We have found that the KSHV-encoded latency-associated nuclear antigen (LANA) induces emmprin expression in primary cells [31]. In its capacity as a transcription factor, LANA regulates expression of several cellular and viral genes through direct interaction with gene promoters [84,85], or through interactions with other transcription factors, including the zinc finger transcription factor Sp1 [86,87]. The emmprin promoter region contains several binding sites for Sp1 and the transcription factor known as the early growth response gene 2 (Egr-2) [88], and we have found that direct targeting of either Sp1 or Egr-2 reduces KSHV- or LANA-mediated activation of emmprin expression in human primary cells from the oral cavity [33]. Therefore, it is possible that LANA either binds directly to the emmprin promoter, or transactivates emmprin indirectly through interactions with Sp1 or Egr-2. LANA or other KSHV genes may also induce emmprin expression through activation of intracellular signal transduction. NF-κB and JNK activation increases emmprin expression and function in tumor-associated macrophages [89], and NF-κB and JNK signaling are induced by vFLIP and vGPCR [90–93]. Positive regulators of emmprin expression include amphiregulin and EGF-EGFR interactions [94], and negative regulators include Pinin, a nuclear and cell adhesion-related protein [95], and Caveolin-1 which reduces emmprin glycosylation and associated MMP activity [96]. Whether these factors play a role in KSHV induction of emmprin expression remains to be determined. Either KSHV (intact virus), or constructs encoding single KSHV genes used for gene transfer in primary human cells, may ultimately prove to be useful tools for identifying mechanisms for emmprin overexpression by cancer cells and intracellular pathways responsible for specific functional outcomes of emmprin overexpression.

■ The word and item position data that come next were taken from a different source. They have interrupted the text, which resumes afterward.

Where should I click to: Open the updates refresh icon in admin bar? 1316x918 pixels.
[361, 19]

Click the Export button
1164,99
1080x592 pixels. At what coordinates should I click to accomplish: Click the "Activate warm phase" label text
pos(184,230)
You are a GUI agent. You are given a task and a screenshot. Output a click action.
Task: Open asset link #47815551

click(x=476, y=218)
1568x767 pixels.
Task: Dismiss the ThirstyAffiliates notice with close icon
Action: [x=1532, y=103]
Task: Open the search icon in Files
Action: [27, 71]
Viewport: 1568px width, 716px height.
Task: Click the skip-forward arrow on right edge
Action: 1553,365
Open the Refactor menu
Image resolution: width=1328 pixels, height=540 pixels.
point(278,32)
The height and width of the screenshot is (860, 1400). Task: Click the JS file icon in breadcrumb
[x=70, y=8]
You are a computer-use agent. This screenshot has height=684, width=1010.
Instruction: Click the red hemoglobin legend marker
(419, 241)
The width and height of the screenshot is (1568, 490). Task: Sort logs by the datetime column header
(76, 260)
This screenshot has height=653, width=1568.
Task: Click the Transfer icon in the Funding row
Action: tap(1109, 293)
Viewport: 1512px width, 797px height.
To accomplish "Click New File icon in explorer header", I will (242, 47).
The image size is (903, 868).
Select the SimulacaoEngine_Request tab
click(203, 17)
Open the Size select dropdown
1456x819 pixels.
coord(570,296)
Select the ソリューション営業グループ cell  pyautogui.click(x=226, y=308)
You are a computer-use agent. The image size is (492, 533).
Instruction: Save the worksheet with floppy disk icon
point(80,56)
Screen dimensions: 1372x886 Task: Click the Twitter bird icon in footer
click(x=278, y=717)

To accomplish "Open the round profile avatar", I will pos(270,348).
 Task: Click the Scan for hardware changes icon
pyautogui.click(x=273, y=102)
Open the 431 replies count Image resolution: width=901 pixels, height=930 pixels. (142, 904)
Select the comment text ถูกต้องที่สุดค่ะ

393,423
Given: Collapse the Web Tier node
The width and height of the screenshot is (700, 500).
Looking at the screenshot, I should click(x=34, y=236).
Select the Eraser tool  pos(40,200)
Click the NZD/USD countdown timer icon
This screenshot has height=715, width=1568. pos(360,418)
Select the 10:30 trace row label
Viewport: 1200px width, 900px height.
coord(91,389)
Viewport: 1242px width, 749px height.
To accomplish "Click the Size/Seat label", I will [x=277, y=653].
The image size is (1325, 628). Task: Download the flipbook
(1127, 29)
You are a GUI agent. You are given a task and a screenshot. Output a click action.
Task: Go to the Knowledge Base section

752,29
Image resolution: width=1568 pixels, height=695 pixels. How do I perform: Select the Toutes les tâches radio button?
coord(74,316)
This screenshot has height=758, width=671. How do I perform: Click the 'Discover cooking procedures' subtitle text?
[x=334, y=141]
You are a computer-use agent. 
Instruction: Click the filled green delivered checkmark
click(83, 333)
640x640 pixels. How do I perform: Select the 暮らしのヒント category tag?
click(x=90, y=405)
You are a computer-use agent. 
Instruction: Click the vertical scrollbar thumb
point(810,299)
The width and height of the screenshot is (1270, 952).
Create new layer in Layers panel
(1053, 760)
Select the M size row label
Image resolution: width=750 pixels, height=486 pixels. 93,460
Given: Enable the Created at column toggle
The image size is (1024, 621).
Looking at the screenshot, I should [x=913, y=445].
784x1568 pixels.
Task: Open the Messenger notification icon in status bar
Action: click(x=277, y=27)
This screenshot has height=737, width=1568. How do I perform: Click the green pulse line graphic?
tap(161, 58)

6. Emmprin and KSHV-induced signal transduction

Upregulation of emmprin induces signal transduction associated with EGFR, ErbB2, FAK, Akt, and MAPK (ERK and p38) [94,97–100]. We have found that ectopic overexpression of emmprin in endothelial cells results in activation of PI3K/Akt and ERK phosphorylation [33], and that pharmacologic inhibitors of these pathways block MMP production and invasiveness for both emmprin-overexpressing and KSHV-infected cells [32]. The mechanisms by which emmprin activates these signaling pathways in KSHV-infected cells is unknown. One possibility involves the stimulation of secretion of hyaluronan which triggers downstream signal transduction through binding to its cognate receptors (LYVE-1 or CD44) [98–100]. Consistent with this, chemoresistant PEL cells exhibit greater hyaluronan secretion and emmprin expression relative to chemosensitive PEL cells [65]. Moreover, targeting emmprin reduces hyaluronan secretion by PEL cells [65]. Another possibility is that emmprin interacts with and stabilizes binding partners on the cell surface which themselves induce signal transduction. Additional studies are clearly needed to define specific roles for signaling intermediates, hyaluronan, and other mechanisms for emmprin-induced signaling by KSHV-infected cells.

7. Concluding remarks

Emmprin drives distinct but interrelated pathologic processes associated with tumor formation. Although its contribution to cancer progression has been widely studied, the role of emmprin in viral oncogenesis requires further characterization. Nevertheless, published data now indicate a comprehensive role for emmprin in KSHV-associated cellular pathogenesis, as well as pathogenesis for hepatitis viruses. Future work highlighting the impact of targeting emmprin and related molecules may uncover innovative therapeutic and preventive strategies for KSHV- and other virus-associated malignancies.